Segment Start: Recorded data
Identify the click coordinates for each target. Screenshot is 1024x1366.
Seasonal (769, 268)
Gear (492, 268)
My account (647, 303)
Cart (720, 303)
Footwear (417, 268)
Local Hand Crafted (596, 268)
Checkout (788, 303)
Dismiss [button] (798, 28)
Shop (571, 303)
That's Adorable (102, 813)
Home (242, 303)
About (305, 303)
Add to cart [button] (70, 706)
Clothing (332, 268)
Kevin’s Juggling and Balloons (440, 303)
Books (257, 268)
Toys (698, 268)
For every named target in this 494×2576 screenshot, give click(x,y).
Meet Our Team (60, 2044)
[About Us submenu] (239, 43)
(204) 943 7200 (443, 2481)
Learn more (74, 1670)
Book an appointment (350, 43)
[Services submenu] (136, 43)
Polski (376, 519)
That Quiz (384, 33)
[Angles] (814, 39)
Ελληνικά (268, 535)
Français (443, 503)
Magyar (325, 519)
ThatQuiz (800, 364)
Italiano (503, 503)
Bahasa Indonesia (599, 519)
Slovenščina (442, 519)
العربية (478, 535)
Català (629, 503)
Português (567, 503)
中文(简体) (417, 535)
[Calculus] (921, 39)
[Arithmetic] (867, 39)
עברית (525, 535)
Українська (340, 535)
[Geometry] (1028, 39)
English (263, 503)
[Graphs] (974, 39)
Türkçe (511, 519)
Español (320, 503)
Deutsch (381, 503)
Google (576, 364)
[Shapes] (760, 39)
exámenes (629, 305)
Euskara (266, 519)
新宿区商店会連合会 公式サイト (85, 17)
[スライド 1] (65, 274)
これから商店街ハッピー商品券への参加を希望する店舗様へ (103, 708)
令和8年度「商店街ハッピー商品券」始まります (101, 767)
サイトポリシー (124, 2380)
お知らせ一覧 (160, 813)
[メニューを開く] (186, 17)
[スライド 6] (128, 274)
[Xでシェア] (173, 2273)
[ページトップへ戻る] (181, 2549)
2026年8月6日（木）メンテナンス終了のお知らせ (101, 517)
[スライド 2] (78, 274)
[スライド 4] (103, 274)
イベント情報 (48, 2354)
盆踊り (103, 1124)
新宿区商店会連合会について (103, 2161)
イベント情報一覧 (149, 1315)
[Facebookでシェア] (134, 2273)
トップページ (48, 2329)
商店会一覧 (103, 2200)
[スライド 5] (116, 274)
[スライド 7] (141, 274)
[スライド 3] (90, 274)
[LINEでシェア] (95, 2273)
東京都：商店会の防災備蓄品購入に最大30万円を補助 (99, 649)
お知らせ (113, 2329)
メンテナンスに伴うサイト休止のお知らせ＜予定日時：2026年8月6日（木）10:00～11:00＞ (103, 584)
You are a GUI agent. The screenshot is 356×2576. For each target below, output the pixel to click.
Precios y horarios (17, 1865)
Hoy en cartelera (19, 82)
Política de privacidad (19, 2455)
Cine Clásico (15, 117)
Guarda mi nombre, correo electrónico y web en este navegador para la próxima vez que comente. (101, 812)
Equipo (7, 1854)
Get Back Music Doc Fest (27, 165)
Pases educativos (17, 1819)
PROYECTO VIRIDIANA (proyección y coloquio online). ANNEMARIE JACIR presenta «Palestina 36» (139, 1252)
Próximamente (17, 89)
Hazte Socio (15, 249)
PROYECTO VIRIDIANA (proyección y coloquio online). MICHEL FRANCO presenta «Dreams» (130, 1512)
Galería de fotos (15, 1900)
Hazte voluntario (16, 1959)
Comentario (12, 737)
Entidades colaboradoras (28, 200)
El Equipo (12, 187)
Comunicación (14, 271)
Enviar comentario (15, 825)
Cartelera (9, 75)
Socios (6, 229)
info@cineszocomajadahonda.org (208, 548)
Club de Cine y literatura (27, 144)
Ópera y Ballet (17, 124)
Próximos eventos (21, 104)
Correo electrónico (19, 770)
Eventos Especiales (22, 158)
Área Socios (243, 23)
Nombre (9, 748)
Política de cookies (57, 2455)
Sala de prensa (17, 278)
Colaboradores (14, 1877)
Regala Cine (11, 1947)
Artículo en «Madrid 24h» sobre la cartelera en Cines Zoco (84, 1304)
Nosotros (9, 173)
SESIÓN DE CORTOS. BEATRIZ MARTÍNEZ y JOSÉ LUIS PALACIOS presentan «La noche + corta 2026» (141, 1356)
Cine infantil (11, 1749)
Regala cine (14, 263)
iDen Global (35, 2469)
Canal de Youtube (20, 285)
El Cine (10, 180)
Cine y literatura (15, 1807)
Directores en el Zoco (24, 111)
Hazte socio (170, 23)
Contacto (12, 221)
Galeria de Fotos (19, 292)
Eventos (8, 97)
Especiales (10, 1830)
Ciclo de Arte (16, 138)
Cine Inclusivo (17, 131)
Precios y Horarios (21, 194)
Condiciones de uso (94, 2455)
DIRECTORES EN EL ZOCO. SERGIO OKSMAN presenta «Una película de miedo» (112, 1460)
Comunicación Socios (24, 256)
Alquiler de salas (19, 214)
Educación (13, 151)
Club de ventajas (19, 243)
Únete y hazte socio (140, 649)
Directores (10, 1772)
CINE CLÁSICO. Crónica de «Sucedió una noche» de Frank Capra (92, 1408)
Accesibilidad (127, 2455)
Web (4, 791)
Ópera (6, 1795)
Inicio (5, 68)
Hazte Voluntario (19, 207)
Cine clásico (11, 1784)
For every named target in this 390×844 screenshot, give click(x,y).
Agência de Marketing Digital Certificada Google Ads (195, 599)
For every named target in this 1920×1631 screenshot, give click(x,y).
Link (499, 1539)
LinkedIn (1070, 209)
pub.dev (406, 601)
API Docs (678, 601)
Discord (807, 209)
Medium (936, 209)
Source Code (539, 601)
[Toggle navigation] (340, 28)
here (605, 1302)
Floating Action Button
Segment End: Recorded data
Problem to work on: The answer must consist of all the entries, copied exactly.

Written response:
Identify the click coordinates for each target. Screenshot is 1024x1366.
Seasonal (769, 268)
Gear (492, 268)
My account (647, 303)
Cart (720, 303)
Footwear (417, 268)
Local Hand Crafted (596, 268)
Checkout (788, 303)
Dismiss [button] (798, 28)
Shop (571, 303)
That's Adorable (102, 813)
Home (242, 303)
About (305, 303)
Add to cart [button] (70, 706)
Clothing (332, 268)
Kevin’s Juggling and Balloons (440, 303)
Books (257, 268)
Toys (698, 268)
For every named target in this 494×2576 screenshot, give click(x,y).
Meet Our Team (60, 2044)
[About Us submenu] (239, 43)
(204) 943 7200 (443, 2481)
Learn more (74, 1670)
Book an appointment (350, 43)
[Services submenu] (136, 43)
Polski (376, 519)
That Quiz (384, 33)
[Angles] (814, 39)
Ελληνικά (268, 535)
Français (443, 503)
Magyar (325, 519)
ThatQuiz (800, 364)
Italiano (503, 503)
Bahasa Indonesia (599, 519)
Slovenščina (442, 519)
العربية (478, 535)
Català (629, 503)
Português (567, 503)
中文(简体) (417, 535)
[Calculus] (921, 39)
[Arithmetic] (867, 39)
עברית (525, 535)
Українська (340, 535)
[Geometry] (1028, 39)
English (263, 503)
[Graphs] (974, 39)
Türkçe (511, 519)
Español (320, 503)
Deutsch (381, 503)
Google (576, 364)
[Shapes] (760, 39)
exámenes (629, 305)
Euskara (266, 519)
新宿区商店会連合会 公式サイト (85, 17)
[スライド 1] (65, 274)
これから商店街ハッピー商品券への参加を希望する店舗様へ (103, 708)
令和8年度「商店街ハッピー商品券」始まります (101, 767)
サイトポリシー (124, 2380)
お知らせ一覧 (160, 813)
[メニューを開く] (186, 17)
[スライド 6] (128, 274)
[Xでシェア] (173, 2273)
[ページトップへ戻る] (181, 2549)
2026年8月6日（木）メンテナンス終了のお知らせ (101, 517)
[スライド 2] (78, 274)
[スライド 4] (103, 274)
イベント情報 (48, 2354)
盆踊り (103, 1124)
新宿区商店会連合会について (103, 2161)
イベント情報一覧 (149, 1315)
[Facebookでシェア] (134, 2273)
トップページ (48, 2329)
商店会一覧 (103, 2200)
[スライド 5] (116, 274)
[スライド 7] (141, 274)
[スライド 3] (90, 274)
[LINEでシェア] (95, 2273)
東京都：商店会の防災備蓄品購入に最大30万円を補助 (99, 649)
お知らせ (113, 2329)
メンテナンスに伴うサイト休止のお知らせ＜予定日時：2026年8月6日（木）10:00～11:00＞ (103, 584)
You are a GUI agent. The screenshot is 356×2576. For each target below, output the pixel to click.
Precios y horarios (17, 1865)
Hoy en cartelera (19, 82)
Política de privacidad (19, 2455)
Cine Clásico (15, 117)
Guarda mi nombre, correo electrónico y web en este navegador para la próxima vez que comente. (101, 812)
Equipo (7, 1854)
Get Back Music Doc Fest (27, 165)
Pases educativos (17, 1819)
PROYECTO VIRIDIANA (proyección y coloquio online). ANNEMARIE JACIR presenta «Palestina 36» (139, 1252)
Próximamente (17, 89)
Hazte Socio (15, 249)
PROYECTO VIRIDIANA (proyección y coloquio online). MICHEL FRANCO presenta «Dreams» (130, 1512)
Galería de fotos (15, 1900)
Hazte voluntario (16, 1959)
Comentario (12, 737)
Entidades colaboradoras (28, 200)
El Equipo (12, 187)
Comunicación (14, 271)
Enviar comentario (15, 825)
Cartelera (9, 75)
Socios (6, 229)
info@cineszocomajadahonda.org (208, 548)
Club de Cine y literatura (27, 144)
Ópera y Ballet (17, 124)
Próximos eventos (21, 104)
Correo electrónico (19, 770)
Eventos Especiales (22, 158)
Área Socios (243, 23)
Nombre (9, 748)
Política de cookies (57, 2455)
Sala de prensa (17, 278)
Colaboradores (14, 1877)
Regala Cine (11, 1947)
Artículo en «Madrid 24h» sobre la cartelera en Cines Zoco (84, 1304)
Nosotros (9, 173)
SESIÓN DE CORTOS. BEATRIZ MARTÍNEZ y JOSÉ LUIS PALACIOS presentan «La noche + corta 2026» (141, 1356)
Cine infantil (11, 1749)
Regala cine (14, 263)
iDen Global (35, 2469)
Canal de Youtube (20, 285)
El Cine (10, 180)
Cine y literatura (15, 1807)
Directores en el Zoco (24, 111)
Hazte socio (170, 23)
Contacto (12, 221)
Galeria de Fotos (19, 292)
Eventos (8, 97)
Especiales (10, 1830)
Ciclo de Arte (16, 138)
Cine Inclusivo (17, 131)
Precios y Horarios (21, 194)
Condiciones de uso (94, 2455)
DIRECTORES EN EL ZOCO. SERGIO OKSMAN presenta «Una película de miedo» (112, 1460)
Comunicación Socios (24, 256)
Alquiler de salas (19, 214)
Educación (13, 151)
Club de ventajas (19, 243)
Únete y hazte socio (140, 649)
Directores (10, 1772)
CINE CLÁSICO. Crónica de «Sucedió una noche» de Frank Capra (92, 1408)
Accesibilidad (127, 2455)
Web (4, 791)
Ópera (6, 1795)
Inicio (5, 68)
Hazte Voluntario (19, 207)
Cine clásico (11, 1784)
For every named target in this 390×844 screenshot, give click(x,y).
Agência de Marketing Digital Certificada Google Ads (195, 599)
For every named target in this 1920×1631 screenshot, give click(x,y).
Link (499, 1539)
LinkedIn (1070, 209)
pub.dev (406, 601)
API Docs (678, 601)
Discord (807, 209)
Medium (936, 209)
Source Code (539, 601)
[Toggle navigation] (340, 28)
here (605, 1302)
Floating Action Button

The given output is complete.